*** Begin section ***

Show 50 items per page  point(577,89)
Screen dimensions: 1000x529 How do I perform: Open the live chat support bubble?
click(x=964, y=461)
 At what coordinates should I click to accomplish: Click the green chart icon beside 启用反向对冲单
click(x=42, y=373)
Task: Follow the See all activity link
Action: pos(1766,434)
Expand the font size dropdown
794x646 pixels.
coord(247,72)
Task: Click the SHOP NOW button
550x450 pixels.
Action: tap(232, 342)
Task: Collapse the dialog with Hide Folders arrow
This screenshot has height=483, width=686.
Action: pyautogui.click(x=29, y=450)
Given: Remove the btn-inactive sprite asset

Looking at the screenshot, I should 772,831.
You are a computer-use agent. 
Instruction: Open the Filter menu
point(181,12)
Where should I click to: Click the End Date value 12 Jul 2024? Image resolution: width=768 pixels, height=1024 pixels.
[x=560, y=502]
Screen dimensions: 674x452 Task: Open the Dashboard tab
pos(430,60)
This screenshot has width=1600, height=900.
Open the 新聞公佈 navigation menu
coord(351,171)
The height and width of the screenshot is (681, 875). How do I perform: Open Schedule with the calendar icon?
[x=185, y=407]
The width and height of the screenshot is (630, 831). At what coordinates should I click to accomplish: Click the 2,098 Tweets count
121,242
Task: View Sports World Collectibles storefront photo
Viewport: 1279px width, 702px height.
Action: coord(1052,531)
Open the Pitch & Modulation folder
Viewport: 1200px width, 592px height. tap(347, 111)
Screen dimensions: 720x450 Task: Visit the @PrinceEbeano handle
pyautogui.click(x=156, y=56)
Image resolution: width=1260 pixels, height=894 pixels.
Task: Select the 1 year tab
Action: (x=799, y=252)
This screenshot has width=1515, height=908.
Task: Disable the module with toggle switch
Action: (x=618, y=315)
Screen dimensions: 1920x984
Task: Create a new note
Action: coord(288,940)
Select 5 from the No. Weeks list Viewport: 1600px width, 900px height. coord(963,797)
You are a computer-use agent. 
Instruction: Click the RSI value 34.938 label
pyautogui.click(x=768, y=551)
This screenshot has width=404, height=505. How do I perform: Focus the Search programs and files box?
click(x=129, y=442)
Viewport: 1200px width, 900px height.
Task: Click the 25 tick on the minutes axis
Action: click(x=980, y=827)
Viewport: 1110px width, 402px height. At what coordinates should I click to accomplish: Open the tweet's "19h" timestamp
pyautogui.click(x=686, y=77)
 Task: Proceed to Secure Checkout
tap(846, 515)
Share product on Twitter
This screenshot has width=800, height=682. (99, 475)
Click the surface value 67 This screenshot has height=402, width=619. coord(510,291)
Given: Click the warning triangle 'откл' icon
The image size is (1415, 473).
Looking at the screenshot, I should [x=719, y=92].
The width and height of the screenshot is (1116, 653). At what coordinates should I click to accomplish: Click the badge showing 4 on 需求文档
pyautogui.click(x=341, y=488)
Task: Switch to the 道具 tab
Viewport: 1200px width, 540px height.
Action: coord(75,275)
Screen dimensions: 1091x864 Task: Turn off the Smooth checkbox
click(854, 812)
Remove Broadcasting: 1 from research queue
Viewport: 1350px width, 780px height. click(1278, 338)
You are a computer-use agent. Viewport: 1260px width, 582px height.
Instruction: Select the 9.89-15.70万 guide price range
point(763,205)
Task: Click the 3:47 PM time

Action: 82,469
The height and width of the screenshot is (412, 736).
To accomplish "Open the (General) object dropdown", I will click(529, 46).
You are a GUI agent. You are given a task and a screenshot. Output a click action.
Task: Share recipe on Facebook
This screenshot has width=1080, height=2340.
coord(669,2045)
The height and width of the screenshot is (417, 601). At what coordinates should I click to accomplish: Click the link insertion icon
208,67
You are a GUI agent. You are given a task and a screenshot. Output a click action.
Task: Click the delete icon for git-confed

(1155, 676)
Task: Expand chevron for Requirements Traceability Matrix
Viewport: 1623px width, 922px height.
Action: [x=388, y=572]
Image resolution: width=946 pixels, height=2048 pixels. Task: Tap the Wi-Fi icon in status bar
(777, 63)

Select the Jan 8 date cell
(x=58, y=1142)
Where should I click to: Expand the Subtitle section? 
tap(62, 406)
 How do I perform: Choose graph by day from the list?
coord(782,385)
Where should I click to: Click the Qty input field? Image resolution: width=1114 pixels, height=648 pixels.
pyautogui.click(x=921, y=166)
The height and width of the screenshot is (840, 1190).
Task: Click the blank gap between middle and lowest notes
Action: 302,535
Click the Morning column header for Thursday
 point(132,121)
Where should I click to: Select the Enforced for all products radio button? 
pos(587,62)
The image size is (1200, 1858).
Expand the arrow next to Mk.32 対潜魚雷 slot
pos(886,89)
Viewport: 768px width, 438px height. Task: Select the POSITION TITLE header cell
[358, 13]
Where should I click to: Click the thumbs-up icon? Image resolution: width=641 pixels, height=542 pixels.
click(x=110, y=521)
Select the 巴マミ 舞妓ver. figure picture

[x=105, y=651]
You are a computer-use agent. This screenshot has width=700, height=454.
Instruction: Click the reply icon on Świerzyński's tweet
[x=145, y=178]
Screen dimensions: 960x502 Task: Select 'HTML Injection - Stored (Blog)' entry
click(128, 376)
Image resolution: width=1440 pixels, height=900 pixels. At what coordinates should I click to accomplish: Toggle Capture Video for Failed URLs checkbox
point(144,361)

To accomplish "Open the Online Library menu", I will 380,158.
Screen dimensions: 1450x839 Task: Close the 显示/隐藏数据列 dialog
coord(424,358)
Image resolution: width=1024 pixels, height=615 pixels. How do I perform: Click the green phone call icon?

*** End section ***

▸ Your objective: Extract all lines from the material above that include the word "computer".

▸ Solution to the exercise:
You are a computer-use agent. 
You are a computer-use agent. 
You are a computer-use agent. Viewport: 1260px width, 582px height.
You are a computer-use agent. This screenshot has width=700, height=454.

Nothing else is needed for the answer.